Exercise description |
Could you set down exactly the lines of the data below, starting at the one that holds "Collection (1243, 225)" and ending at the one that holds "HOME (317, 90)", both included, and only those?

□ □ □ □

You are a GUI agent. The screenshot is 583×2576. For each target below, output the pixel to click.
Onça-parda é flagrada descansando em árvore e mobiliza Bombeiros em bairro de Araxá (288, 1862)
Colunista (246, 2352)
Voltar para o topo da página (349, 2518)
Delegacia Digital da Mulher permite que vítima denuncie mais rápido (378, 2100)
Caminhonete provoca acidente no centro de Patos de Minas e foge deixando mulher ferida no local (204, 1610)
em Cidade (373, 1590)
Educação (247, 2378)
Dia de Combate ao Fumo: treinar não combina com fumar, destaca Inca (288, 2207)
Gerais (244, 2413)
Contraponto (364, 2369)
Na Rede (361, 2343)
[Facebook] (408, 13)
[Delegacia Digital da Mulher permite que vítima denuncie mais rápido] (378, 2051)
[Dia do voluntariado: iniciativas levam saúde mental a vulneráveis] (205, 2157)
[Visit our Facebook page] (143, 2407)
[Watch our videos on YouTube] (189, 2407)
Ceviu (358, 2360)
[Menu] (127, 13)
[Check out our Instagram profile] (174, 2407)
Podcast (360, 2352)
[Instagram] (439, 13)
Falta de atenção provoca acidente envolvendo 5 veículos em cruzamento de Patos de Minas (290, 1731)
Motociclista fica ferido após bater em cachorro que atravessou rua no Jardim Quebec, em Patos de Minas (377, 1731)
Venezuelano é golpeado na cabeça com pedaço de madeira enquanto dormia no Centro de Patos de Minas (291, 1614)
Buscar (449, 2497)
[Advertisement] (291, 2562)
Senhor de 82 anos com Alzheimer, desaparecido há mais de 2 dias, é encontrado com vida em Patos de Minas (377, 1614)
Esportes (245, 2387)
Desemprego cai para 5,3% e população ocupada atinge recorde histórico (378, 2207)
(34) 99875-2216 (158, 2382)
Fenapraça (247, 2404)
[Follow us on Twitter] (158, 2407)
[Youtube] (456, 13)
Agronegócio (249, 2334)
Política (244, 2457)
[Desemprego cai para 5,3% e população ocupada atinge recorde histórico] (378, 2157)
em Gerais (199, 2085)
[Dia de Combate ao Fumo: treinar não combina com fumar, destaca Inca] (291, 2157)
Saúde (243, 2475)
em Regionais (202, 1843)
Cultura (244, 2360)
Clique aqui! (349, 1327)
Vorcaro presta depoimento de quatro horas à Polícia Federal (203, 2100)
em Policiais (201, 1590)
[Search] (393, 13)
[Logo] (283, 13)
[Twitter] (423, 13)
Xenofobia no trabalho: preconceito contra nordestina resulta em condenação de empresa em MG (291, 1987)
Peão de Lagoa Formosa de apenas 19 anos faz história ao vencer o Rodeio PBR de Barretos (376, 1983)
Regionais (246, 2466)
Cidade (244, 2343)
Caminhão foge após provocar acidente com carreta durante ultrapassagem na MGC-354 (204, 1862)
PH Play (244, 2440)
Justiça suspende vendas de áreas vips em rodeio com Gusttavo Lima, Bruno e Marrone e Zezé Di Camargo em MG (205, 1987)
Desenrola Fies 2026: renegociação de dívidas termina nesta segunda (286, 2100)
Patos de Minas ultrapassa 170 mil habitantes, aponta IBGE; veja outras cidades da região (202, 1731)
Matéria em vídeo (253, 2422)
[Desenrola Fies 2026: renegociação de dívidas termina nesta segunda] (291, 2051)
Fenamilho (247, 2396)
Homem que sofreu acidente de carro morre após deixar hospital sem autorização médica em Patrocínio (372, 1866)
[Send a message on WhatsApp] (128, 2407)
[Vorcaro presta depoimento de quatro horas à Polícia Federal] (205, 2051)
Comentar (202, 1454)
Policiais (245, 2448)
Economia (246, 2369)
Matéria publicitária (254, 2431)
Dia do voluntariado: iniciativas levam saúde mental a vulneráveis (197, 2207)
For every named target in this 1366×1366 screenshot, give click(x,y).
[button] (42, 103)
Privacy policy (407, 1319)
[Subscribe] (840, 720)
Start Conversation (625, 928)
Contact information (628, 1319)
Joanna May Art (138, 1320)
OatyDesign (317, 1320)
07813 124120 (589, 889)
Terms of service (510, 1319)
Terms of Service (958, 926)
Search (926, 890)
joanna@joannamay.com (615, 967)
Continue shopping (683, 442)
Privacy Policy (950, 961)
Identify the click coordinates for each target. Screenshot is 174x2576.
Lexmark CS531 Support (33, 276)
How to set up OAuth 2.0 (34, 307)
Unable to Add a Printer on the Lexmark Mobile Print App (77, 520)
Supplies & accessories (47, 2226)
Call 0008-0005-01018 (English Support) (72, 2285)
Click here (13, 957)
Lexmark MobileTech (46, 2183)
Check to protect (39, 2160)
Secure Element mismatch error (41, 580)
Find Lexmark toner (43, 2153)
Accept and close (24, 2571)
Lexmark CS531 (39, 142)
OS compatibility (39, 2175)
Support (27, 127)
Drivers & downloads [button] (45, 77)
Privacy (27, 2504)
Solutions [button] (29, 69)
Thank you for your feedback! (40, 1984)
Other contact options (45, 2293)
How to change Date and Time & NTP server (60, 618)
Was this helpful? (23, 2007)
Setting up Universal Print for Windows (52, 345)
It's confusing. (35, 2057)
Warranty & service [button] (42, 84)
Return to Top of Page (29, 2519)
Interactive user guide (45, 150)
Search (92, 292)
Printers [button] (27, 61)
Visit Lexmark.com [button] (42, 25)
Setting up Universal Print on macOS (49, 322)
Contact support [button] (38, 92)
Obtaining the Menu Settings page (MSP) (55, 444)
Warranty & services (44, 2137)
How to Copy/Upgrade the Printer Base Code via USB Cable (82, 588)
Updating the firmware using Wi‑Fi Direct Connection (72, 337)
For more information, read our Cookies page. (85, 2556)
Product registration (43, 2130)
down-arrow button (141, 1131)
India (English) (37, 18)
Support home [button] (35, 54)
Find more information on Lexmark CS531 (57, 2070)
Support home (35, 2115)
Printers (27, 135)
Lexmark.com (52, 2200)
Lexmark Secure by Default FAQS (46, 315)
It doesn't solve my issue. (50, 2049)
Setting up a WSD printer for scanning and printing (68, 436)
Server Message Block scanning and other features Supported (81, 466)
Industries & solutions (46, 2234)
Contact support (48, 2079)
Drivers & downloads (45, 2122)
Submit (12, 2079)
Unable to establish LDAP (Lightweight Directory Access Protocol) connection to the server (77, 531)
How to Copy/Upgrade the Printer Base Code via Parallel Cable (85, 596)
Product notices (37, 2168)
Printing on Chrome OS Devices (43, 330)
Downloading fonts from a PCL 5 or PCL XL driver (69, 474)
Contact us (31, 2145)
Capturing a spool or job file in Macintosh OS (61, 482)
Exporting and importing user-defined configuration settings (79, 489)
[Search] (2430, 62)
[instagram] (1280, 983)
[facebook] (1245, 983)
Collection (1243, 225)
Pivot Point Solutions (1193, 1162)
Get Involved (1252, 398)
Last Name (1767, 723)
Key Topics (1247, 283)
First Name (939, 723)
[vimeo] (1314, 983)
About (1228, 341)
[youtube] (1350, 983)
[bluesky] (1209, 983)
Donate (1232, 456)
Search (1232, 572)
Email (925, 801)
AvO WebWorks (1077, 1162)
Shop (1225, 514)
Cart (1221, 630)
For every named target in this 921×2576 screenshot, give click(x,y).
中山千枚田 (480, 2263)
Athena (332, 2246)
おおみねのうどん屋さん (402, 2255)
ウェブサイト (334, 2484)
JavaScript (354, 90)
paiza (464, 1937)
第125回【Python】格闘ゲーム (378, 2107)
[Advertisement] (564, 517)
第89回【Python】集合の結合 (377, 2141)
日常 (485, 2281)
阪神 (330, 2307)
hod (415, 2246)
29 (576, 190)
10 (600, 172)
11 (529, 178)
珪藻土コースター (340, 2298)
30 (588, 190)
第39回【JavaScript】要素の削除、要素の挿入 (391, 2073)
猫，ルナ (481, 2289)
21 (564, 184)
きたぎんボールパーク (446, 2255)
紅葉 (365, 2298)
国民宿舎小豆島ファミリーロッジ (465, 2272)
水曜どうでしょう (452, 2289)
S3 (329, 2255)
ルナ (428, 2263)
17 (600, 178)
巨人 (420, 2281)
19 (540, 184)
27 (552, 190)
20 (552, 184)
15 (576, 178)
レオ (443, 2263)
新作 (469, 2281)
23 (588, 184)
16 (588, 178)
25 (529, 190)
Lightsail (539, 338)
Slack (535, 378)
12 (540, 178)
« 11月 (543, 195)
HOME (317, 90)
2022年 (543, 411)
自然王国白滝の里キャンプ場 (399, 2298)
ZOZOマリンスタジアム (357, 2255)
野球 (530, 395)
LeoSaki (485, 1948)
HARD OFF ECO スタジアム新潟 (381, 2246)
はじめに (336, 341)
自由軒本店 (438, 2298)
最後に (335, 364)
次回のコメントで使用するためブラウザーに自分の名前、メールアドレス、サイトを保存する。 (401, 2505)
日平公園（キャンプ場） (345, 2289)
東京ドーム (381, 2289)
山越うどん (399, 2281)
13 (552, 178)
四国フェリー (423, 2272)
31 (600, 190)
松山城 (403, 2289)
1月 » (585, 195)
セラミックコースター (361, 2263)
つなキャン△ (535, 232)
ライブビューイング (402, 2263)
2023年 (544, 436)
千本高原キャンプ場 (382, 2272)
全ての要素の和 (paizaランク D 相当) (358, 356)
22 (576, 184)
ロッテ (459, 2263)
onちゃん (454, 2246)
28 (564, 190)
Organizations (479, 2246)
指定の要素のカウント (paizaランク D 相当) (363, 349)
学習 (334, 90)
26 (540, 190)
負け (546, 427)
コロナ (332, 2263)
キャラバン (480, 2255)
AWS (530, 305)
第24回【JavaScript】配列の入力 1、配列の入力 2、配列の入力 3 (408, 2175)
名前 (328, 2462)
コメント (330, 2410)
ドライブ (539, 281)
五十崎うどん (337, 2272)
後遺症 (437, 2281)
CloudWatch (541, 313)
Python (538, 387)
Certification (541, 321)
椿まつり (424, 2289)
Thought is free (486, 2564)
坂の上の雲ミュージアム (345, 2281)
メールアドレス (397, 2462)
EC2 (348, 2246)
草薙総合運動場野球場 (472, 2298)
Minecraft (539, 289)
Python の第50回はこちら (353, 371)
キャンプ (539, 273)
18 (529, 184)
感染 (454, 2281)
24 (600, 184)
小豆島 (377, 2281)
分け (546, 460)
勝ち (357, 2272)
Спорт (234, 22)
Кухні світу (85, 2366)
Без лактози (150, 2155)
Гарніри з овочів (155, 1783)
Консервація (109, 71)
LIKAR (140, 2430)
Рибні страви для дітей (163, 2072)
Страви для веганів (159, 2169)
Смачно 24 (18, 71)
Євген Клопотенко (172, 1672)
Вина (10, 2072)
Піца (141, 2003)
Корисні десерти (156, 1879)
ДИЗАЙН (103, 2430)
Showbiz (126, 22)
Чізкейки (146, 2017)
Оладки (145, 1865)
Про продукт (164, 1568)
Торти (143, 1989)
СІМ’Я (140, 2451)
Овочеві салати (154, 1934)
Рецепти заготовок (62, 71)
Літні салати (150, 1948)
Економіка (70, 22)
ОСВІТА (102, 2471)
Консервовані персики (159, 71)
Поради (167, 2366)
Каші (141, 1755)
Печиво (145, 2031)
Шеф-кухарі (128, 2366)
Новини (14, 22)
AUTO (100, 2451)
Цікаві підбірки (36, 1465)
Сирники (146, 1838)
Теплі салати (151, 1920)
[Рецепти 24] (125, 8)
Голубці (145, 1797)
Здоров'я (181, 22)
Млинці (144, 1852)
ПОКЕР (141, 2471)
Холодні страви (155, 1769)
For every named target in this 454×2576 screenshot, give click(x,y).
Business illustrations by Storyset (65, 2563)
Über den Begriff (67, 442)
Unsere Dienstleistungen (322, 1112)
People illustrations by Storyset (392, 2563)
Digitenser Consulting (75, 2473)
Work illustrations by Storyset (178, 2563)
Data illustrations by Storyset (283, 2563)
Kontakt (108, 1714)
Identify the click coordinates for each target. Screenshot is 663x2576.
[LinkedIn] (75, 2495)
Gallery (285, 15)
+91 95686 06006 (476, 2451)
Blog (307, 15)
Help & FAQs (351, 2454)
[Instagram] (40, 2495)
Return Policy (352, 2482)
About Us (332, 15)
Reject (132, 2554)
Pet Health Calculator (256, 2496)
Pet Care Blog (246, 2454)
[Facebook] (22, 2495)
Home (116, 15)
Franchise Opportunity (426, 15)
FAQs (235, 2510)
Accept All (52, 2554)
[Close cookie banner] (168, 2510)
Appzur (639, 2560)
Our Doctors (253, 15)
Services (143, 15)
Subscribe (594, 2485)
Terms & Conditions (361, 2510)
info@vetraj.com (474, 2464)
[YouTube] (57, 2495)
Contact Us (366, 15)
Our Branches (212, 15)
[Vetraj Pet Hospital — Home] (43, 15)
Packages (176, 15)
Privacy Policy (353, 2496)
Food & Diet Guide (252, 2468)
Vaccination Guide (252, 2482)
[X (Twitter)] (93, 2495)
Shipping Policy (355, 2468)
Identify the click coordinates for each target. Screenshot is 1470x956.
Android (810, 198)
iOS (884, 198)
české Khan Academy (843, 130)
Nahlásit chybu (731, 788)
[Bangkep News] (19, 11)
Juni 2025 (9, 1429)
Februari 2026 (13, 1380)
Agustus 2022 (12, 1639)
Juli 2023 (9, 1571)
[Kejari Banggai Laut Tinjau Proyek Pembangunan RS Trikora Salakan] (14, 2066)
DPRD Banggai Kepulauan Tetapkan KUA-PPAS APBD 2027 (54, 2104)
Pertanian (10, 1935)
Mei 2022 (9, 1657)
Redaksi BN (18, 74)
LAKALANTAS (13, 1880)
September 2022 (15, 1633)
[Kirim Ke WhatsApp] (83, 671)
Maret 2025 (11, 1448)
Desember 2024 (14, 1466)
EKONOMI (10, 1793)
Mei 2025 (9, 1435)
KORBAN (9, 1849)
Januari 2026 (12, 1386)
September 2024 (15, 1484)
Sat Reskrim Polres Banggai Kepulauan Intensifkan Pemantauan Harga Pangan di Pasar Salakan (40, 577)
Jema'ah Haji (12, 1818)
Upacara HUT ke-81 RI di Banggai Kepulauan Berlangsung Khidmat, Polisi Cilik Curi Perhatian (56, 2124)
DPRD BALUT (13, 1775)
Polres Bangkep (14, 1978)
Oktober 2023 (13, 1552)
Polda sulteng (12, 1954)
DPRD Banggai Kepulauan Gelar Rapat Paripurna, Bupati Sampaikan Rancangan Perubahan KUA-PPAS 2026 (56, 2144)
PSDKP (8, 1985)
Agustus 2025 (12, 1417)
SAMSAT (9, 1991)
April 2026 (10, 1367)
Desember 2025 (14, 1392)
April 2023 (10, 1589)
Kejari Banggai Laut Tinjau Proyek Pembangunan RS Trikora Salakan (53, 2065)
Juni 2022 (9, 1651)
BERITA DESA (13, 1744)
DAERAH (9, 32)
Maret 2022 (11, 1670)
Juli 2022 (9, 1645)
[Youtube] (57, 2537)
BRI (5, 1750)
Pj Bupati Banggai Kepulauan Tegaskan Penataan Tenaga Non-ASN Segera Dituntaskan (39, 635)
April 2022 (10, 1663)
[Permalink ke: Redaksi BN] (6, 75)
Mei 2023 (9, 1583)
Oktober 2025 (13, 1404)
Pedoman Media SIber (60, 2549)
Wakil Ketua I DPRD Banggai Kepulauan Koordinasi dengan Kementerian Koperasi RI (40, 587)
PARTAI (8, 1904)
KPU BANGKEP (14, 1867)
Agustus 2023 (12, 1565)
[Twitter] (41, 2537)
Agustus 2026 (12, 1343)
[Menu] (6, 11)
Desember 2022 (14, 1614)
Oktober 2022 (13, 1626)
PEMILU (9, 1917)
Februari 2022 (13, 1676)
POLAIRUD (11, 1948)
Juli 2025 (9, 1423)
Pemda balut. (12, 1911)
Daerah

□ □ □ □

Answer |
Collection (1243, 225)
Pivot Point Solutions (1193, 1162)
Get Involved (1252, 398)
Last Name (1767, 723)
Key Topics (1247, 283)
First Name (939, 723)
[vimeo] (1314, 983)
About (1228, 341)
[youtube] (1350, 983)
[bluesky] (1209, 983)
Donate (1232, 456)
Search (1232, 572)
Email (925, 801)
AvO WebWorks (1077, 1162)
Shop (1225, 514)
Cart (1221, 630)
For every named target in this 921×2576 screenshot, give click(x,y).
中山千枚田 (480, 2263)
Athena (332, 2246)
おおみねのうどん屋さん (402, 2255)
ウェブサイト (334, 2484)
JavaScript (354, 90)
paiza (464, 1937)
第125回【Python】格闘ゲーム (378, 2107)
[Advertisement] (564, 517)
第89回【Python】集合の結合 (377, 2141)
日常 (485, 2281)
阪神 (330, 2307)
hod (415, 2246)
29 (576, 190)
10 (600, 172)
11 (529, 178)
珪藻土コースター (340, 2298)
30 (588, 190)
第39回【JavaScript】要素の削除、要素の挿入 (391, 2073)
猫，ルナ (481, 2289)
21 (564, 184)
きたぎんボールパーク (446, 2255)
紅葉 (365, 2298)
国民宿舎小豆島ファミリーロッジ (465, 2272)
水曜どうでしょう (452, 2289)
S3 (329, 2255)
ルナ (428, 2263)
17 (600, 178)
巨人 (420, 2281)
19 (540, 184)
27 (552, 190)
20 (552, 184)
15 (576, 178)
レオ (443, 2263)
新作 (469, 2281)
23 (588, 184)
16 (588, 178)
25 (529, 190)
Lightsail (539, 338)
Slack (535, 378)
12 (540, 178)
« 11月 (543, 195)
HOME (317, 90)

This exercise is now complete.